### REQUIREMENT
Quote the entries below from the line with "Expand the Objetos PU Geral section" through the line with "The image size is (1600, 774).", both ends included, and only those lines.

### DATASET RECORDS
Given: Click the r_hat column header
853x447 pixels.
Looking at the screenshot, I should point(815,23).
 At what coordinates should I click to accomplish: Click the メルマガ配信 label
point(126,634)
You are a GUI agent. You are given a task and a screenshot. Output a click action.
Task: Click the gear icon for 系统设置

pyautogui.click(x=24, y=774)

...

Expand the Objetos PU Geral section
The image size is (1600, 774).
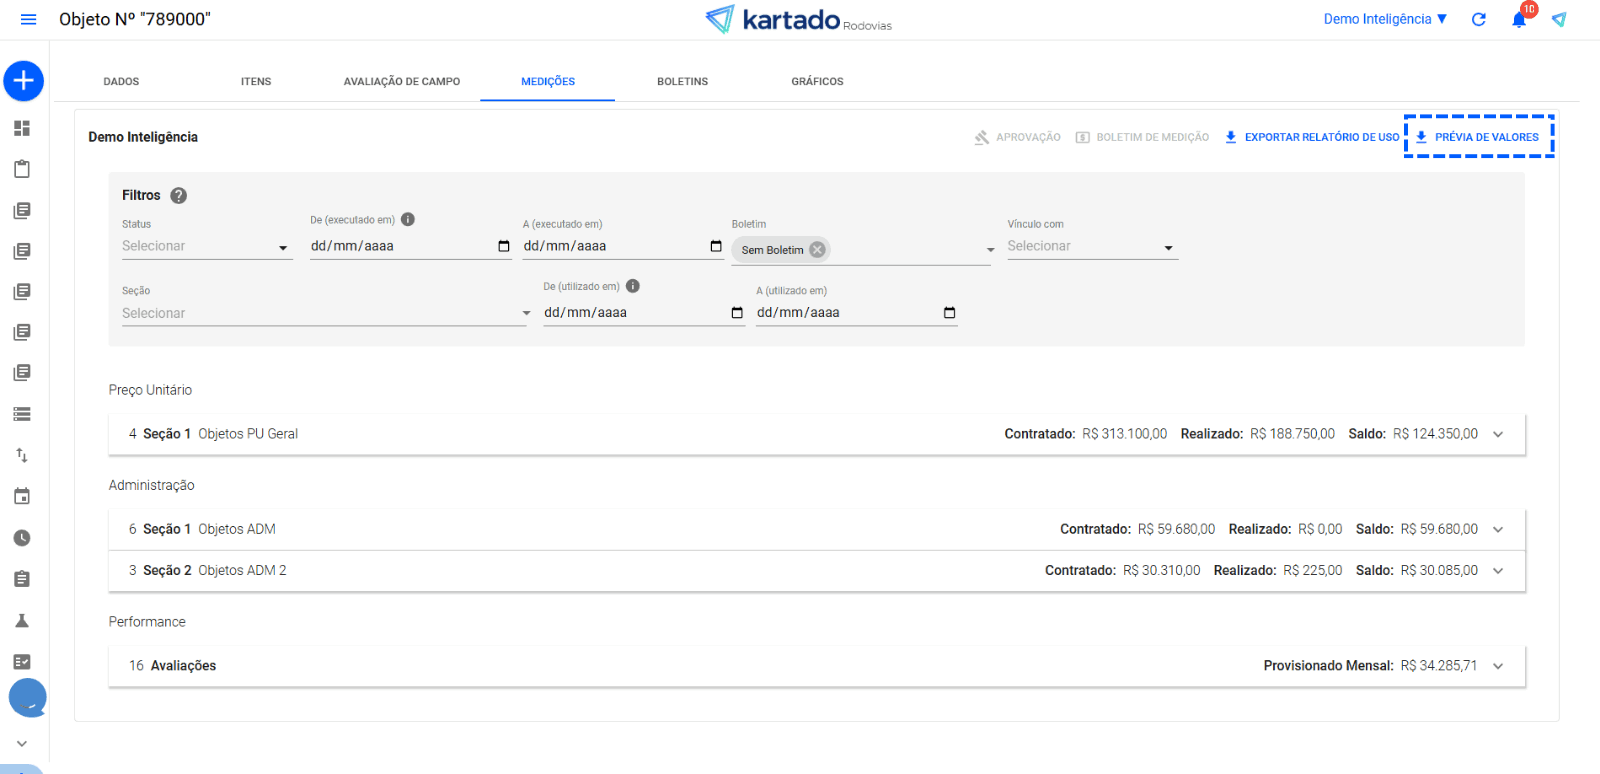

### TASK OUTPUT
Expand the Objetos PU Geral section
The image size is (1600, 774).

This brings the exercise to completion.